Bend Police released its final 2022 numbers on DUII arrests and found that a large percentage involved drivers with a Blood Alcohol Content at least two times higher than the legal limit. Some BACs were so high, the drivers were even required to get medical clearance before going to jail.
There were 684 DUII arrests by Bend Police in 2022, the department said. It’s a nearly 35% increase from 2021’s 509 arrests.
Bend PD has dedicated DUII officers. Those officers and the traffic team combined to arrest 253 DUII drivers.
Of all the arrests in 2022, 22% involved drivers with a BAC of 0.20 or higher. The legal limit 0.08, so those arrests represent a BAC 2 1/2 times the limit or higher. Of the arrests that category, 31% were between the hours of 7 a.m. and 7 p.m.
Fifteen people were arrested after blowing a BAC of 0.30 or higher. That’s so high, police say the Deschutes County Jail won’t even accept them without first getting medical clearance from St. Charles Hospital in Bend.

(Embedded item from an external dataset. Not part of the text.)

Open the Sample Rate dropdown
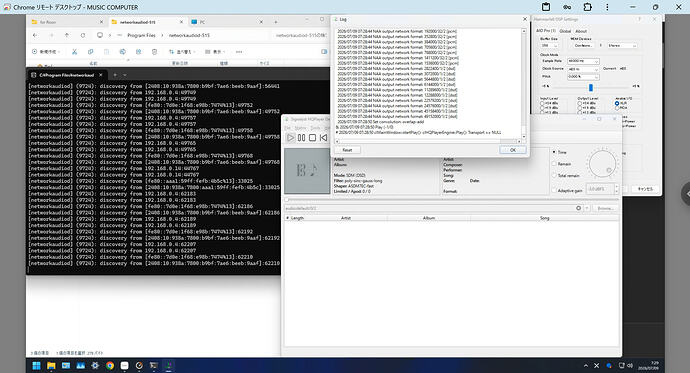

Another 22% had a BAC of 0.15 to 0.19. The majority — 29% — were between 0.08 and 0.14.
Eight percent of arrests registered a BAC of 0.01 to 0.07.
Another 16% registered a BAC of 0.0. Bend Police says this means they registered no alcohol, but BAC doesn’t measure drug impairment.
“Those who measure a 0.0% BAC were arrested due to signs of impairment (failing field sobriety tests, for example) that may have been drug-related. After their BAC measured 0.0%, some consented to a blood draw, and others completed a blood draw as the result of a search warrant,” Bend Police said.
Drugs identified in DUII arrests included THC, methamphetamine, morphine, methadone, fentanyl, cocaine, MDMA, suboxone and prescription drugs. Bend Police say many DUIIs were for a combination of drugs, or a combination of drugs and alcohol.
Most arrests happened between 11:00 p.m. and 12:00 a.m., but 152 happened between 7:00 a.m. and 5:00 p.m.
The most DUII arrests (80) happened in March.
Police said that of the 684 arrests, 249 required telephonic search warrants, which officers apply for when an arrestee declines to consent to a breathalyzer or blood draw, asks for an attorney, or whose breathalyzer test is not consistent with the level of impairment.